By Terese Allen, Food Editor
There's history at the Hominy Grill; you can taste it in the food and feel it in the surroundings. Housed in a 19th-century shotgun structure, the restaurant features low country traditions like shrimp creole and buttermilk pie. And thanks to its gifted chef-owner, Robert Stehling, the popular Charleston dining spot has been making some history of its own.
Lauded by such food authorities as R.W. Apple and John Martin Taylor and spotlighted in everything from Gourmet magazine to the New York Times, Stehling has built a national reputation in recent years. Before opening the Hominy Grill with his wife Nunally Kersh in 1996, he yielded a chef's knife at top New York restaurants, but he learned to cook under the guidance of Bill Neal, the Chapel Hill chef who penned such Southern standards as Biscuits, Spoonbread and Sweet Potato Pie and Bill Neal's Southern Cooking.
"I was lucky to have a mentor who didn't press me," says Stehling. "He encouraged me at a time when I was trying to figure out what to do.

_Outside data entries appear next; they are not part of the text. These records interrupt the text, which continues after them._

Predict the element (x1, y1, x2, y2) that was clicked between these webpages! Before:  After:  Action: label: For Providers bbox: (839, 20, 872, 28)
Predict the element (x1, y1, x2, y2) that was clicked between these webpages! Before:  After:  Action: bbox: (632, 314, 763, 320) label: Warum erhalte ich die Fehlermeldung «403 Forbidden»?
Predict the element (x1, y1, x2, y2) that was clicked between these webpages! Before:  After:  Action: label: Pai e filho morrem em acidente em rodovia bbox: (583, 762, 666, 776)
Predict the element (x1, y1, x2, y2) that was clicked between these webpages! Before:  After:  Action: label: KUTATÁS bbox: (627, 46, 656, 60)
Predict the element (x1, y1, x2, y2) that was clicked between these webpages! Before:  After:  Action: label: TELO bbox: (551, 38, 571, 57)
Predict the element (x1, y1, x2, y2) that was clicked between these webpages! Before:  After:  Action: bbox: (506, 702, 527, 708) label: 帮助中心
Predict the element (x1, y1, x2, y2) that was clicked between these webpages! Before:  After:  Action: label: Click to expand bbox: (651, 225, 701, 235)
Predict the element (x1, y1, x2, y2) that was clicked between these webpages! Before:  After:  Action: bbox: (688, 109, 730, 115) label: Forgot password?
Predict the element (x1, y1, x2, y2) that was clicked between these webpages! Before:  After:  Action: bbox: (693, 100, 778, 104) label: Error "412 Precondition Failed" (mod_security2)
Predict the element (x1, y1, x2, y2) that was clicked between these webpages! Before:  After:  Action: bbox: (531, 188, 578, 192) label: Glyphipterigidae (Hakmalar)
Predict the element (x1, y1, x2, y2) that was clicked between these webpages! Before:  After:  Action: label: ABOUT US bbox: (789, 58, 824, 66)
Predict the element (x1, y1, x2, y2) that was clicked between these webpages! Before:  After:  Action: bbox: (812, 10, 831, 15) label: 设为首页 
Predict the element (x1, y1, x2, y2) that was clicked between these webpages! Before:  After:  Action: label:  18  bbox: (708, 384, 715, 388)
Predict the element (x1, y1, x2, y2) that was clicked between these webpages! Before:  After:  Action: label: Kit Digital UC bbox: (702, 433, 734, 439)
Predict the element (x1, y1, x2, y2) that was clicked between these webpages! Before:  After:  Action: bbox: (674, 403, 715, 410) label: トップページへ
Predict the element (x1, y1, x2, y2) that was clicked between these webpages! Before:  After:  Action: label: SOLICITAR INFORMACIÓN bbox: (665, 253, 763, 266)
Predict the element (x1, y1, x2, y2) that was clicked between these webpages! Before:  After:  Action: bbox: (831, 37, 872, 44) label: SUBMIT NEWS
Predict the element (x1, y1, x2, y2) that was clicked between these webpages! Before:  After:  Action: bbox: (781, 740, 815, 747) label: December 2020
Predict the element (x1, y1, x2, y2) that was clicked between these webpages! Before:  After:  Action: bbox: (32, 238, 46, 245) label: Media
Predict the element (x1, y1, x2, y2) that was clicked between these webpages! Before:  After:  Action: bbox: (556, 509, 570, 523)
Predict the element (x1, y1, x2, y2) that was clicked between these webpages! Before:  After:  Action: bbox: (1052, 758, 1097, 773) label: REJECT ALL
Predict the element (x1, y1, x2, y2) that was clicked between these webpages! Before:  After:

That's when I started to take cooking seriously."
He may take it seriously, but he also has fun with food, updating Southern classics by borrowing from other traditions or adding a twist of his own. He looks to the seasons and local sources to produce such feel-good specialties as fried catfish with poached eggs, shrimp gravy and grits, and BLT's made with fried green tomatoes. Hospitable, unpretentious and layered with deep flavor, Stehling's cooking showcases Southern heritage, past and present.
Terese Allen: Do you have a favorite season for cooking?
Robert Stehling: No, not really. I'm always ready for the next season when it comes around. I get tempted by what's coming, like asparagus in spring, but I say "no" until it's in season here.
TA: Why should we say "no" to out-of-season foods?
RS: I think Americans have become spoiled--we have whatever we want when we want it. We're hooked on the cheap stuff. We need to learn to eat differently. We need to work in the summer to have local food in winter. We really must go local, in part to support local farmers, to keep those guys alive. It affects so many things...land values, energy costs. People are definitely more aware of what they're eating. Right now people are into the whole concept of organics...but I would like to see a whole reassessment of cooking at home.
TA: You've described the food at your restaurant as "neighborhood cooking." What does that mean?
RS: At the very local level it means the neighborhood we're in--it means we're here to serve the community. It's why we serve breakfast, lunch and dinner. It also means low country cooking, Southern food, and the South is also the "neighborhood." It's about the culinary traditions of the people here, but it also takes into perspective the way we are today, the modern way of cooking. It's a living cuisine, where people really feel the food.
TA: What's a dish you "really feel"? What's something that fills you with joy to prepare?
RS: Gumbo. I love the layering of ingredients and flavors. It's this brownish-looking mess, this primordial ooze, but it tastes so good! I've refined it, given it subtle changes over time. [It's like] liver pudding, which I grew up eating. That's a loaf made with ground liver and bits of pork that you slice and fry up. My neighbors made it--we'd have it when we camped out in the backyard. Eventually I learned how to make it. And it's so satisfying--a long process that becomes a beautiful pâté. It has stayed with me all my life; it's grown and changed, like I've grown and changed.